|
|
Log in / Subscribe / Register

More efficient removal of pages from the direct map

By Jonathan Corbet
March 25, 2026
The kernel's direct map provides code running in kernel mode with direct access to all physical memory installed in the system — on 64-bit systems, at least. It obviously makes life easier for kernel developers, but the direct map also brings some problems of its own, most of which are security-related. Interest in removing at least some pages from the direct map has been simmering for years; a couple of patch sets under discussion show some use cases for memory that has been removed from the direct map, and how such memory might be efficiently managed.

The good thing about the direct map is that it gives the kernel easy access to all of the system's installed memory. That is also the bad thing about the direct map, of course. When all of memory is accessible, it becomes a target for attackers. A stray pointer might be pressed into service to corrupt data anywhere in the system (though technologies like supervisor mode access prevention can help). Directly mapped memory is also susceptible to speculative-execution attacks, which can be employed to exfiltrate information from the kernel or from an unrelated process or virtual machine.

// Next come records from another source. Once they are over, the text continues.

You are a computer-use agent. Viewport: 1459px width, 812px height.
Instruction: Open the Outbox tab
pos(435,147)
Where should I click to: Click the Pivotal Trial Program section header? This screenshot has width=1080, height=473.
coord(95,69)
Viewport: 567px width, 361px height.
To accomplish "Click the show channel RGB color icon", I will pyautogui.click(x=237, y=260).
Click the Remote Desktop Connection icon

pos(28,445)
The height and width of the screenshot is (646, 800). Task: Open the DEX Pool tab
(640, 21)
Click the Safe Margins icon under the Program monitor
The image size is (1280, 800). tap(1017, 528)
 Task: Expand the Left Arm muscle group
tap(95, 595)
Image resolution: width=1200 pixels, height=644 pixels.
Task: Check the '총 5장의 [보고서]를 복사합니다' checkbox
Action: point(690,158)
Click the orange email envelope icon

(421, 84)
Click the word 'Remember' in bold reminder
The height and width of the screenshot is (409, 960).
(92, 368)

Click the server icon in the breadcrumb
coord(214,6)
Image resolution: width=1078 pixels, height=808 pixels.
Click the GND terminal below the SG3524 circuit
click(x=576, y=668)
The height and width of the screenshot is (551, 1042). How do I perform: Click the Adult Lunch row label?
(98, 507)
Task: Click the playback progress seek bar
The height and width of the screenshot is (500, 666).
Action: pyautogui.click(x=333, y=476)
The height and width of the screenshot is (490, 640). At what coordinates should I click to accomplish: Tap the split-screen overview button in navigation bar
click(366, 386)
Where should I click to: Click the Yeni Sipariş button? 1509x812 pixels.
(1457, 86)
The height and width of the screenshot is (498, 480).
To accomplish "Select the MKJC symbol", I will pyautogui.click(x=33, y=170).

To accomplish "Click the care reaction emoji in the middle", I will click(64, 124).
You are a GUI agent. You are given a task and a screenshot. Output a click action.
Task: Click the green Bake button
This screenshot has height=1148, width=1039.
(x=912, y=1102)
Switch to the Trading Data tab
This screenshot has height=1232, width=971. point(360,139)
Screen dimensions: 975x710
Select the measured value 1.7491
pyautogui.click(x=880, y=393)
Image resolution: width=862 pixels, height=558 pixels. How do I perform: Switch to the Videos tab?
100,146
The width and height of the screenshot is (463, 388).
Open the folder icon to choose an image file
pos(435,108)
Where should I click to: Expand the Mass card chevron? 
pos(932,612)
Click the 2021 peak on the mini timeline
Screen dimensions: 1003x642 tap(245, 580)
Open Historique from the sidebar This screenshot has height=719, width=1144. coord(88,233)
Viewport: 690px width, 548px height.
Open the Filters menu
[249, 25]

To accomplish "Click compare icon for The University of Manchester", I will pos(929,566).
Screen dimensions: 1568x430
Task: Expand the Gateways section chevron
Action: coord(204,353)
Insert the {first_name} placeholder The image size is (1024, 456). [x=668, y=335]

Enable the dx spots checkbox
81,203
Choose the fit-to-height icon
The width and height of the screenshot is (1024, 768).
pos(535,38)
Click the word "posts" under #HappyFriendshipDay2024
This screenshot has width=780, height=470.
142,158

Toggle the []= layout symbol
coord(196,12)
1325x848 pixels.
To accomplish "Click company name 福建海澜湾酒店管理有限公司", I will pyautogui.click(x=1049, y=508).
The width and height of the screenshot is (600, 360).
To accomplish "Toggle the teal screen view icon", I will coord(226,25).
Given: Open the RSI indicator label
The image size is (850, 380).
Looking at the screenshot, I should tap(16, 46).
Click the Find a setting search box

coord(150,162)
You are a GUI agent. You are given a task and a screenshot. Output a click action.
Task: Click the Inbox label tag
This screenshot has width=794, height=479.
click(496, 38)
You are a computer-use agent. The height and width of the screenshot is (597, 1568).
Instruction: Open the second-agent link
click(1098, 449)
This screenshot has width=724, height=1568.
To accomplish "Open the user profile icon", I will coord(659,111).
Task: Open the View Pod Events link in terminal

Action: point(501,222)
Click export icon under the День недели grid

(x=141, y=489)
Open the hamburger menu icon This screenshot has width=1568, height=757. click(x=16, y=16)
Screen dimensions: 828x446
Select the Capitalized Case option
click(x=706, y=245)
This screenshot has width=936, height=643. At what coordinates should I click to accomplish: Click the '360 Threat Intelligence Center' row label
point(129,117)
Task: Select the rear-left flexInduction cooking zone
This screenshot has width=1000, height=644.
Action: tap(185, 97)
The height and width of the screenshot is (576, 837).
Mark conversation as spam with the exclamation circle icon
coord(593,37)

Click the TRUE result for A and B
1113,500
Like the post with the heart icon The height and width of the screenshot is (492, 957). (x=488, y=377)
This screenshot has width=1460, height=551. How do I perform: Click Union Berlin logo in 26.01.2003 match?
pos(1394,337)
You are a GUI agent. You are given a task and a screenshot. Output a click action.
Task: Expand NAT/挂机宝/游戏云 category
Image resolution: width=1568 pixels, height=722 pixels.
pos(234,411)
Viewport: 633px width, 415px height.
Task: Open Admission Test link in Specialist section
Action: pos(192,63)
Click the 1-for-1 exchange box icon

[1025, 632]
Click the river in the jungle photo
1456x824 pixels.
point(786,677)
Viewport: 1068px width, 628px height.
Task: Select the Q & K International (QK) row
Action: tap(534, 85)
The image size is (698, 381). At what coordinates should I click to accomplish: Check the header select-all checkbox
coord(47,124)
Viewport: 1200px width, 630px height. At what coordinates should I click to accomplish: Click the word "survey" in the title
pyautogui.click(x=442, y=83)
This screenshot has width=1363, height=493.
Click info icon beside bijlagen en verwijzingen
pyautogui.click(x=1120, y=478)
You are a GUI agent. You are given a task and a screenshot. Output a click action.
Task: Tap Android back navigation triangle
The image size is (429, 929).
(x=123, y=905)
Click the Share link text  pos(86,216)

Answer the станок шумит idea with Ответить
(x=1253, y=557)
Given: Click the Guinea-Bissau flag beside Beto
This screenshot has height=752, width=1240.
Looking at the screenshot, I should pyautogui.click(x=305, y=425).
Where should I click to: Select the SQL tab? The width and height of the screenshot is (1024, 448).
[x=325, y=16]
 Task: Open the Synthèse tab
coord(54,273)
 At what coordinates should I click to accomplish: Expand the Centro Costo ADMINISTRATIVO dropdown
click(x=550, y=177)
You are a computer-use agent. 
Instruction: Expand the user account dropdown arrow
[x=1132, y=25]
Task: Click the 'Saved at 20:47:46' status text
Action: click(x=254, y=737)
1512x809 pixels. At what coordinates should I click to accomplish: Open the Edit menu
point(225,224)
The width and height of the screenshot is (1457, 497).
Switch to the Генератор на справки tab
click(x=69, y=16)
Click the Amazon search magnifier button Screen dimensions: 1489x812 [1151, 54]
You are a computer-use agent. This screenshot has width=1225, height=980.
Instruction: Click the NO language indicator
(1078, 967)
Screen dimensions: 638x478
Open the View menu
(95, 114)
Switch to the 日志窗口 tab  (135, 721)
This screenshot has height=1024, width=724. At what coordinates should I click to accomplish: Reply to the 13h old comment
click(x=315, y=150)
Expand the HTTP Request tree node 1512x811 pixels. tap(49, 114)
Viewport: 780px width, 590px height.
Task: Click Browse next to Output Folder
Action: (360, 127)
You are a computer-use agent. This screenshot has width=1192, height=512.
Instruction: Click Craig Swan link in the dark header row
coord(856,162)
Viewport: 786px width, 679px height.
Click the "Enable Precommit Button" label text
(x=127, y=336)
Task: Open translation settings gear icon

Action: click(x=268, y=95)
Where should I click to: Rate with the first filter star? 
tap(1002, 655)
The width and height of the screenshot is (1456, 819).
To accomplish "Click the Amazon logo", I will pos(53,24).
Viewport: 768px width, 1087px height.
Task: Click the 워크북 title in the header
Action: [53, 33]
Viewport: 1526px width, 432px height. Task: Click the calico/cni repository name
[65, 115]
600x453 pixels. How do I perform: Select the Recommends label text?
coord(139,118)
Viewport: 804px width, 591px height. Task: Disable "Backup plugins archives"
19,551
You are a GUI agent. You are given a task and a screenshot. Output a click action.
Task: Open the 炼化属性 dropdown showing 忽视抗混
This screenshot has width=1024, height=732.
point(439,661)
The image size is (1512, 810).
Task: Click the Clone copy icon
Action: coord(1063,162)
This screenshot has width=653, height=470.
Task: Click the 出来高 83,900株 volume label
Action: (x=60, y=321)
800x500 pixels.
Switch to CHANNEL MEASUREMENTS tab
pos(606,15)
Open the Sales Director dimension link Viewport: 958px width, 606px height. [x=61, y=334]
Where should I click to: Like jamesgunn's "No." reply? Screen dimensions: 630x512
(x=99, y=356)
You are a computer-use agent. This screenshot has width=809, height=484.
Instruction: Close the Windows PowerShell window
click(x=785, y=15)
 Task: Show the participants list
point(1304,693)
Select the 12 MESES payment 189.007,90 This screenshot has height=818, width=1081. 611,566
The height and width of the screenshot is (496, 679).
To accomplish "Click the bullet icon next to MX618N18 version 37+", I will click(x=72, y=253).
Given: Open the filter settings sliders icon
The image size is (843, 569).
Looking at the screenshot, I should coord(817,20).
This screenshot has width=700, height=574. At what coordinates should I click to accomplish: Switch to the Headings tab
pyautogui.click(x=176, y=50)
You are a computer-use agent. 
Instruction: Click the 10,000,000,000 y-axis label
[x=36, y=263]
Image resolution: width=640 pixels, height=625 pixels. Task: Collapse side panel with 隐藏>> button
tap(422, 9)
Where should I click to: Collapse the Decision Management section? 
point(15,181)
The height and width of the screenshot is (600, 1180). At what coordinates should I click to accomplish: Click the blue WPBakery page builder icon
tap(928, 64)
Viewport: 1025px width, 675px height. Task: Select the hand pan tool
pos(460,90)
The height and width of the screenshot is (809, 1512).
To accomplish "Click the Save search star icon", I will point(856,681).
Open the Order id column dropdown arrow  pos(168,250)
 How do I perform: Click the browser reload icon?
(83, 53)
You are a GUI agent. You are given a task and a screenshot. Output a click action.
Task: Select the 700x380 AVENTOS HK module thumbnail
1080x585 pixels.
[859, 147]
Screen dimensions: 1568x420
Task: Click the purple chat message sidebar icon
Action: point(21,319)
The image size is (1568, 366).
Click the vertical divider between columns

Many of these attacks can be thwarted by removing memory from the direct map; if memory is not reachable, the kernel cannot access it and, as a result, cannot disclose or modify its contents. The memfd_secret() system call will remove memory from the direct map for this reason, but wider use of direct-map removal has been slow to come. Memory that is not in the direct map is harder to manage, and there are a number of performance problems that can be caused by removing memory from the direct map. So, while various patches have been in circulation for a while, they have not generally cleared the bar for inclusion in the mainline kernel.

guest_memfd

A common use case for large Linux systems is to run virtualized guests, often hosting multiple unrelated — and possibly hostile — users. It should come as no surprise that there are attackers out there who are interested in targeting some of those virtual machines from others on the same host. There are a number of efforts being made to thwart such attacks, at both the hardware and software levels; one of those is this patch set implementing direct-map removal of guest_memfd pages, posted by Nikita Kalyazin, built on work initially posted by Patrick Roy.

A guest_memfd is a form of memfd (a block of memory attached to a file descriptor) intended for use by virtual machines. This memory has a number of special characteristics, including the fact that it cannot normally be mapped into user space on the host system. That makes attacks from the hosts a bit harder, but there is more that can be done.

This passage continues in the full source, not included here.